A dendrogram was created with the strains that showed discordant results and related reference strains that were installed in Biotyper 3.0 (Fig. 1). The protein signature profiles of S. caprae strains created by the standard extraction method comprised a cluster with S. epidermidis CCM4505 and S. pasteuri DSM 10656T. In contrast, the profiles obtained by the direct colony and on-plate extraction methods were closely related to the profile of S. caprae DSM 20608T (Fig. 1). The profiles of S. warneri 54826 as determined by the 3 methods were clustered into the same group as the profile of S. warneri DSM 20316T.
DISCUSSION
Since MALDI-TOF MS was first applied for the identification of microorganisms as early as 1975 (2), this system has been developed for clinical microbiology laboratories as a high-throughput apparatus (3, 4, 24). The direct identification of positive blood cultures by MALDI-TOF MS was recently reported with a species identification rate of 91% (13). Improvements in the Biotyper 3.0 software and its database may change the clinical microbiology laboratory workflow (5, 6).

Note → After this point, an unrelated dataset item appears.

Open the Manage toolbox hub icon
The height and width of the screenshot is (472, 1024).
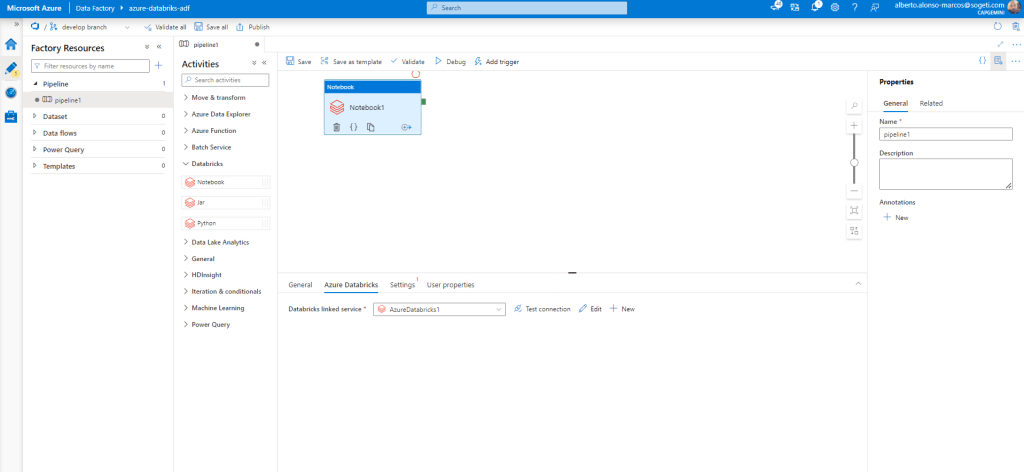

For MALDI-TOF MS-based bacterial identification, 2 preparatory methods have been introduced by the manufacturer. One of these is the direct colony method, which is suited for routine workflows in the modern clinical microbiology laboratory, requiring a shorter period (less than 30 min for 48 samples) and an easier procedure. However, the method presents the problem of a low identification rate, especially for Gram-positive bacteria (1, 5). Bizzini et al. reported species identification rates by the direct colony method for Streptococcus agalactiae as 58%, Streptococcus pneumoniae as 73%, S. aureus as 79%, and S. epidermidis as 58%, using MALDI Biotyper 2.0 software (4). In this study, we used MALDI Biotyper 3.0 and achieved only slightly higher rates, i.e., 87.5% and 68.8%, respectively, for S. aureus and S. epidermidis by the direct colony method. Our higher identification rates may be due to the improvement of the Biotyper version.
Another method, the standard extraction method, has been used in the construction of a database for Biotyper and has been recommended by the manufacturer as a reference method for identifications (1, 4, 7). In this study, the identification rate of the standard extraction method was 80.8% at the species level, a better result than previously reported (1). The variability of identification rates among different studies may be explained by differences in growth conditions, sample preparation, number of reference strains, version of Biotyper software, and study design (3). In our protocol, the standard extraction method consisted of approximately 13 steps, including completion of 2 rounds of centrifugation for 2 min each, requiring approximately 180 min for 48 samples. Because this is difficult to automate, the routine use of the standard extraction method may not be suitable for primary preparation (1, 4). Standard extraction may be more suitable as a reference method for use when the on-plate method or direct colony method fails to identify the species.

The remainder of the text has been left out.